== Segment start ==

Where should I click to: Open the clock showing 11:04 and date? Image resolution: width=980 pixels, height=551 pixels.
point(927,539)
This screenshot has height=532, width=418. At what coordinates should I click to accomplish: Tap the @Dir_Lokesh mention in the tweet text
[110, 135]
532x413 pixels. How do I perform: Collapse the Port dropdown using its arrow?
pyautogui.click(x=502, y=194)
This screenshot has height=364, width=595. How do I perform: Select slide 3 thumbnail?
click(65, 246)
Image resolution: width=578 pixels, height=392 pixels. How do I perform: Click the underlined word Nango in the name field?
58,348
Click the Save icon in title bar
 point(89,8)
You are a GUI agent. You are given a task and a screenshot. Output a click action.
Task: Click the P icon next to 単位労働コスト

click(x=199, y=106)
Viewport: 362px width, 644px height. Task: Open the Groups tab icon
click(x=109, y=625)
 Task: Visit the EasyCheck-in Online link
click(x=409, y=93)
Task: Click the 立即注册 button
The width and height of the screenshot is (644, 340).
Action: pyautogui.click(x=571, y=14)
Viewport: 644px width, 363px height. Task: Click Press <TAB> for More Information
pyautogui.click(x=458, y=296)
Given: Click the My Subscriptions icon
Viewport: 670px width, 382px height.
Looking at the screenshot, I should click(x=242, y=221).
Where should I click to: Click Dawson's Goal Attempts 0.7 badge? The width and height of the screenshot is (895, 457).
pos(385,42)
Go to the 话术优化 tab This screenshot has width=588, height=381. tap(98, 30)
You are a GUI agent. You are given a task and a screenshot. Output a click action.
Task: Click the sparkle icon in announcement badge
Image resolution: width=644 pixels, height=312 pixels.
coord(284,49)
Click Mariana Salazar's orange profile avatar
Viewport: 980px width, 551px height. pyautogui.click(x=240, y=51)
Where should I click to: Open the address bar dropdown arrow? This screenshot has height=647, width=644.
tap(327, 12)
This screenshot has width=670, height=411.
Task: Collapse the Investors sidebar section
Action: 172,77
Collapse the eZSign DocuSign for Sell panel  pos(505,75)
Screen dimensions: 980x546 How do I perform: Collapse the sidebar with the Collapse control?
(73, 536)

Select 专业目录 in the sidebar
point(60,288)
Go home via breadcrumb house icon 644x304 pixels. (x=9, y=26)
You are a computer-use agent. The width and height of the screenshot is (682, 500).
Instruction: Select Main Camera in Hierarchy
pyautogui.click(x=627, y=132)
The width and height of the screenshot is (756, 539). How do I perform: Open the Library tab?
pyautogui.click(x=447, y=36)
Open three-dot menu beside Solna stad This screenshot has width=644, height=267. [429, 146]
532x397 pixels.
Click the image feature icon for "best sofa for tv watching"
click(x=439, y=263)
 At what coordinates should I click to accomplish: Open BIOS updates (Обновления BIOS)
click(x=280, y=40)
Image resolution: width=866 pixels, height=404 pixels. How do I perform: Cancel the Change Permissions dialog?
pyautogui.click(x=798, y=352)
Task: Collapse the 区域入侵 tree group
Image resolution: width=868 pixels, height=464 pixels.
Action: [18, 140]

== Segment end ==

*Task requirements*.
Within the records above, the line carrying "The width and height of the screenshot is (756, 539)." starts the range and the last line ends it. Set down that range exactly.

*Exercise response*.
The width and height of the screenshot is (756, 539). How do I perform: Open the Library tab?
pyautogui.click(x=447, y=36)
Open three-dot menu beside Solna stad This screenshot has width=644, height=267. [429, 146]
532x397 pixels.
Click the image feature icon for "best sofa for tv watching"
click(x=439, y=263)
 At what coordinates should I click to accomplish: Open BIOS updates (Обновления BIOS)
click(x=280, y=40)
Image resolution: width=866 pixels, height=404 pixels. How do I perform: Cancel the Change Permissions dialog?
pyautogui.click(x=798, y=352)
Task: Collapse the 区域入侵 tree group
Image resolution: width=868 pixels, height=464 pixels.
Action: [18, 140]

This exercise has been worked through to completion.